本発明の好ましい態様は、以下を包含する。
[1]植物廃棄物材料から得られる生分解性プラスチック材料を製造する方法であって、該方法は:
a)その材料のセルロース部分が溶解し得るように、無水トリフルオロ酢酸を含む無水溶媒中に前記植物廃棄物材料を溶解させる操作、ここで、前記廃棄物材料は、その水含有量が前記セルロース部分の加水分解を引き起こすのに適当でない程度まで部分的に脱水されている、および
b)非加水分解化セルロース部分を含む溶液から溶媒を除去する操作
を含むことを特徴とする方法。
[2]前記廃棄物材料を、無水トリフルオロ酢酸およびトリフルオロ酢酸無水物からなる無水溶媒混合物中に溶解させることを特徴とする、[1]に記載の方法。
[3]前記溶媒混合物は、トリフルオロ酢酸の体積に対して10〜50体積%の量のトリフルオロ酢酸無水物を含むことを特徴とする、[2]に記載の方法。
[4]段階a)における溶解から生じる生成物について、
c)溶媒の除去の前に、溶媒混合物から非溶解性成分を除去するためにろ過または遠心を行うことを特徴とする、[1]〜[3]のいずれかに記載の方法。
[5]a)において得られる生成物をトリフルオロ酢酸中の微結晶性セルロースの溶液と混合することを特徴とする、[1]〜[4]のいずれかに記載の方法。
[6]前記微結晶性セルロース溶液は、トリフルオロ酢酸中1重量%〜4重量%の含有量の微結晶性セルロースを有することを特徴とする、[5]に記載の方法。
[7]a)またはc)において得られる溶解生成物を、トリフルオロ酢酸中の生分解性または生体適合性ポリマーの1以上の溶液と組み合わせることを特徴とする、[1]〜[4]のいずれかに記載の方法。
[8]前記生分解性または生体適合性ポリマーは、ポリアミド、ポリカプロラクトン、ポリ酢酸ビニル、ポリ酢酸ビニルエマルジョン、ポリビニルホルミル樹脂またはその混合物を含む群から選択されることを特徴とする、[7]に記載の方法。
[9]前記トリフルオロ酢酸中のポリマー溶液は、1重量%〜5重量%のポリマー濃度を有することを特徴とする、[8]に記載の方法。
[10]前記生分解性または生体適合性ポリマーの溶液を添加した、a)またはc)において得られる溶液は、繊維の製造のためにエレクトロスピニングが行われることを特徴とする、[7]、[8]または[9]に記載の方法。
[11]a)またはc)において得られる前記溶液を、トリフルオロ酢酸中の、特に麻繊維包装材料から得られる、廃棄物またはリサイクル植物繊維の溶液と組み合わせることを特徴とする、[1]〜[4]のいずれかに記載の方法。

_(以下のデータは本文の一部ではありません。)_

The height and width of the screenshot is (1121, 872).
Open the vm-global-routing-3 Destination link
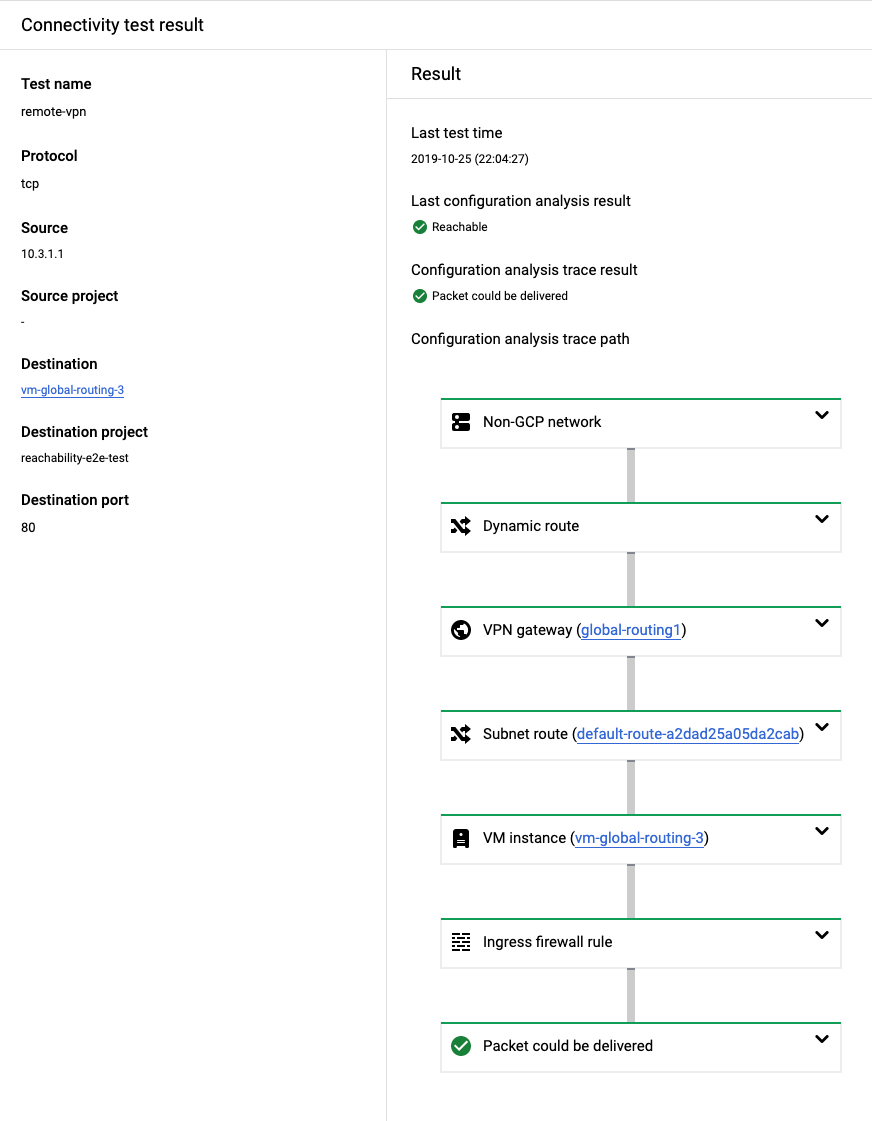tap(72, 390)

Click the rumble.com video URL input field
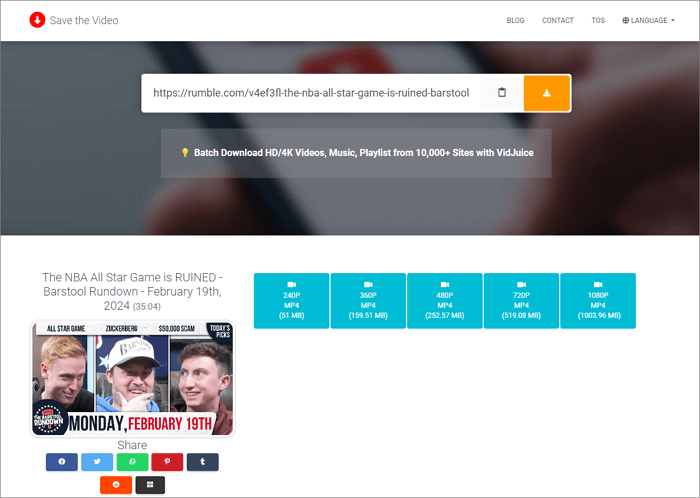pyautogui.click(x=310, y=93)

[12]トリフルオロ酢酸中の結晶性マイクロセルロース溶液またはトリフルオロ酢酸溶液中の生分解性または生体適合性ポリマー溶液を必要に応じて添加した、a)またはc)において得られる溶液は、モールド中においてキャスト処理が行われ、前記キャスト処理モールドにおいて溶媒の蒸発によって溶媒を除去することを特徴とする、[1]〜[9]のいずれかに記載の方法。
[13]トリフルオロ酢酸溶液中の前記溶液を、溶媒の蒸発の前にアセトンを用いて希釈することを特徴とする、[12]に記載の方法。
[14]前記植物廃棄物材料は、植物廃棄物粉末を含み、0.5重量%〜5重量%の濃度において、前記無水溶媒に添加されることを特徴とする、[1]〜[13]のいずれかに記載の方法。
[15]前記粉末は10μm〜200μmの寸法を有することを特徴とする、[14]に記載の方法。
[16]前記植物廃棄物は、セリ科またはヒユ科の種に属する食用植物を含むことを特徴とする、[1]〜[15]のいずれかに記載の方法。
[17]前記植物廃棄物材料は完全に脱水されることを特徴とする、[1]〜[16]のいずれかに記載の方法。